▶ DIRECTIVE
Could you copy out the rows word for word, from the line containing "Find the location" through the end of the rows, both ends included, and leave the pictures out of your answer?

▶ DATA
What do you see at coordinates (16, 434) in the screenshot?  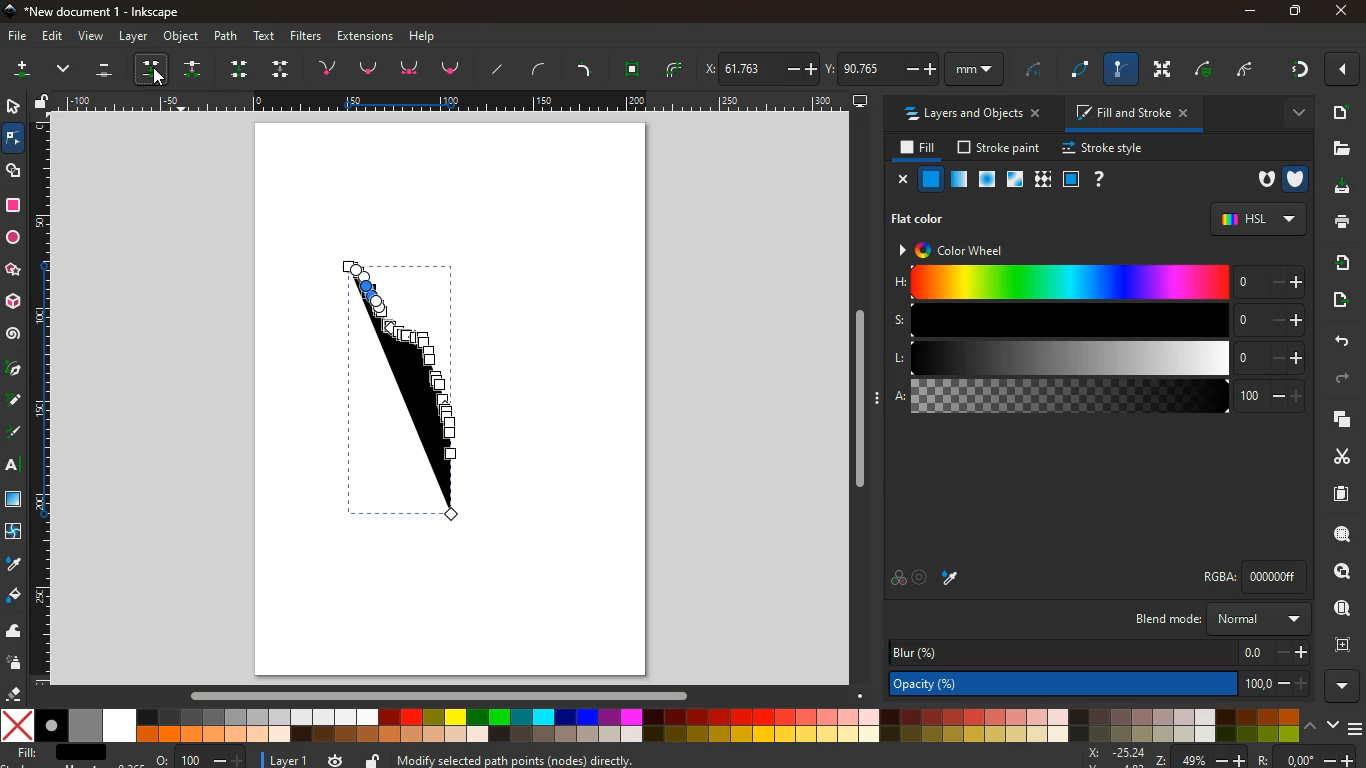 I see `pencil tool` at bounding box center [16, 434].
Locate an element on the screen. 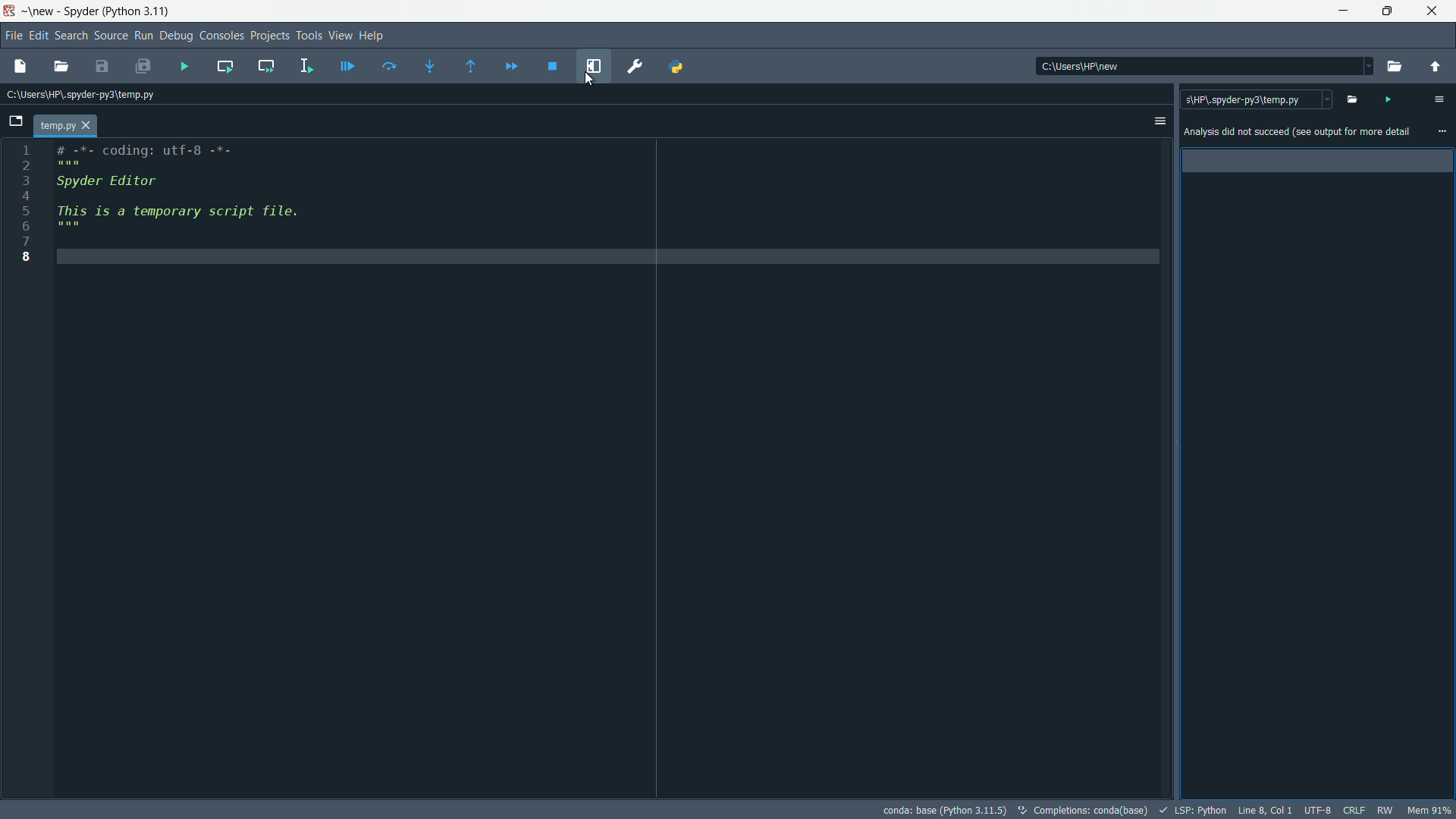 This screenshot has height=819, width=1456. more options is located at coordinates (1443, 132).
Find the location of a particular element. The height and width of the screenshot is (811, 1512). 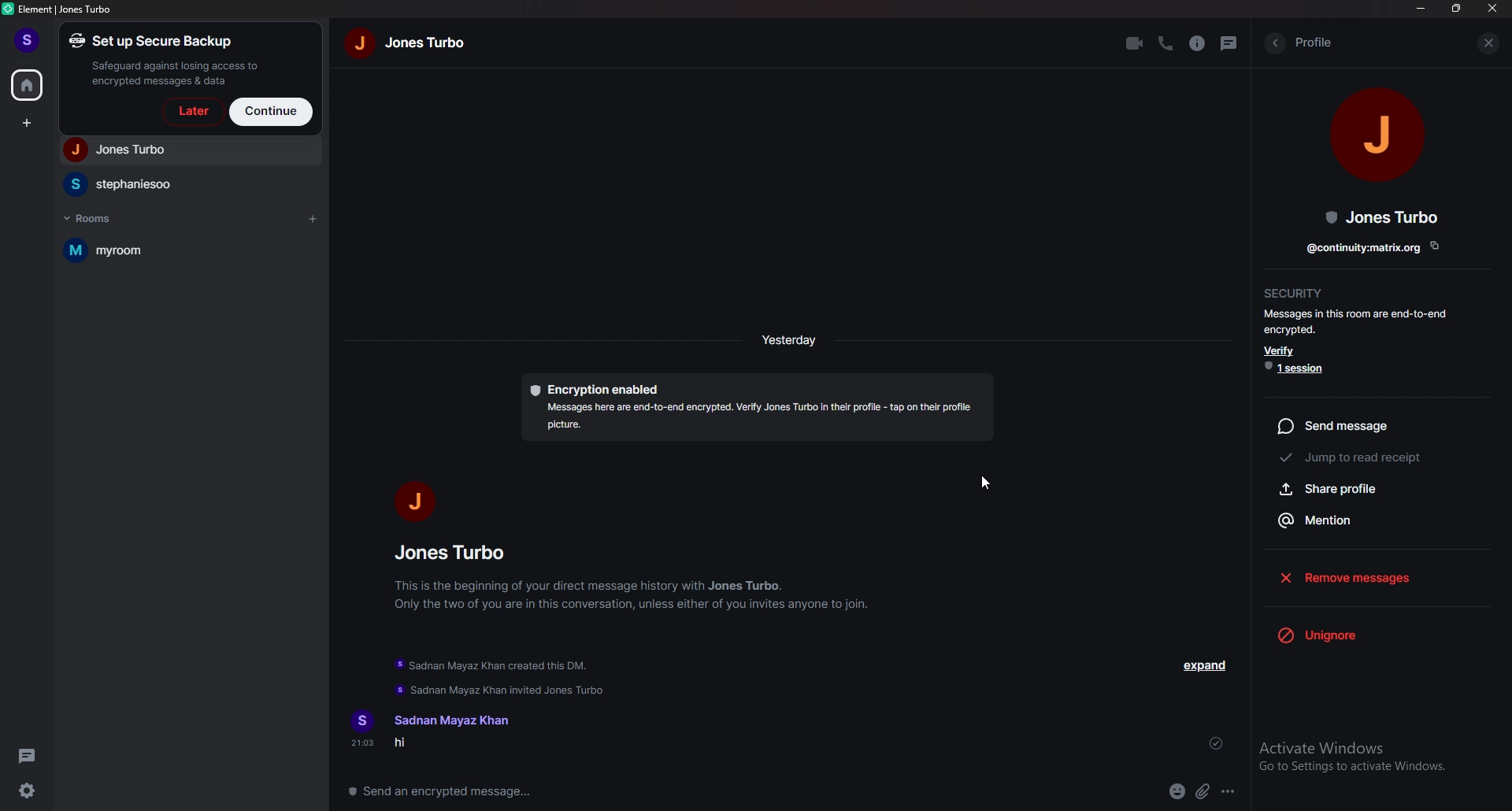

info is located at coordinates (1360, 321).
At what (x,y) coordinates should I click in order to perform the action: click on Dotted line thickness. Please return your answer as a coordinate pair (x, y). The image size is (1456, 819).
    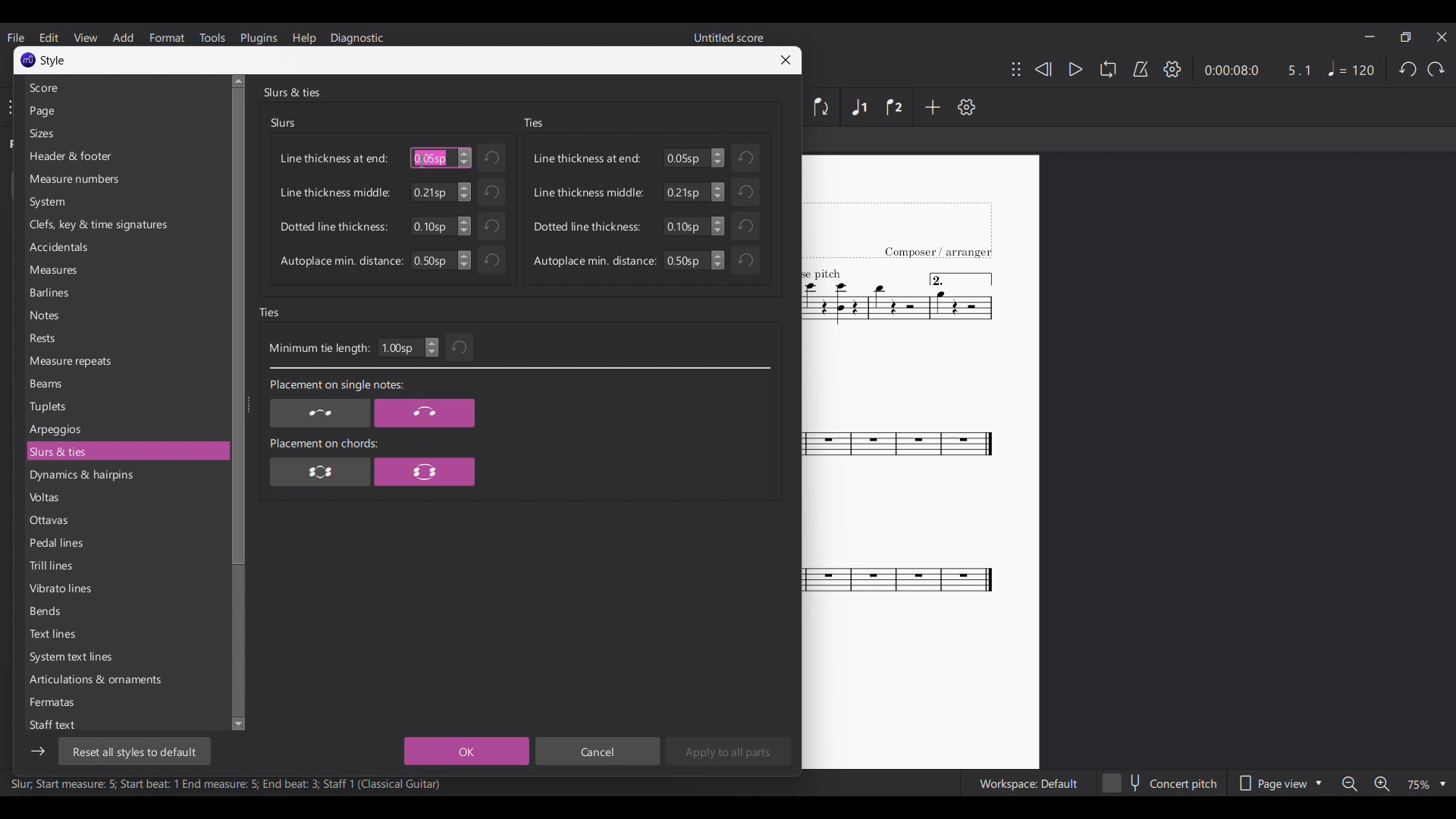
    Looking at the image, I should click on (334, 226).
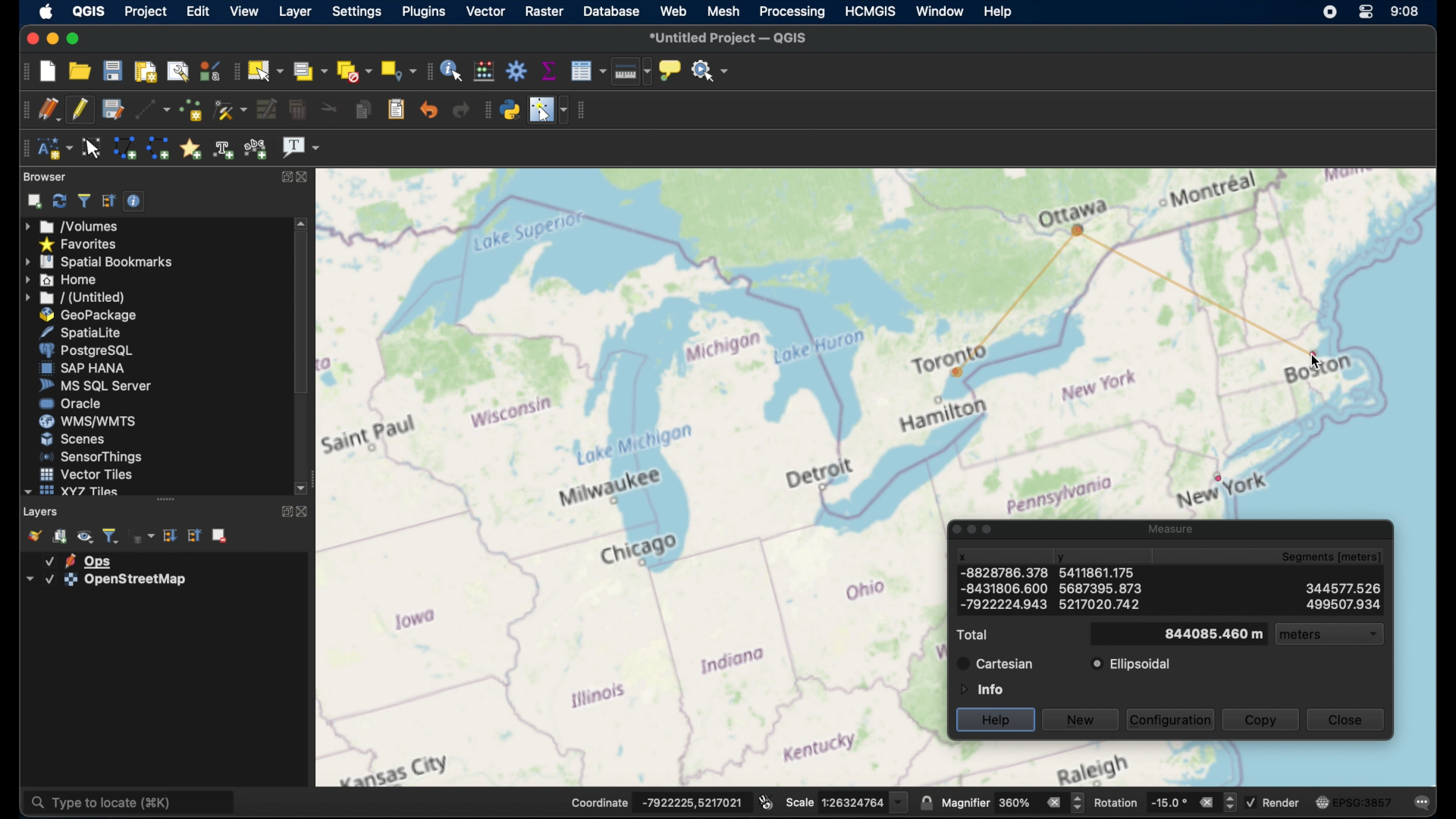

▶ SOLUTION FOR THIS TASK
Find the location of a particular element. The height and width of the screenshot is (811, 1512). 

info is located at coordinates (1360, 321).
At what (x,y) coordinates should I click in order to perform the action: click on Dotted line thickness. Please return your answer as a coordinate pair (x, y). The image size is (1456, 819).
    Looking at the image, I should click on (334, 226).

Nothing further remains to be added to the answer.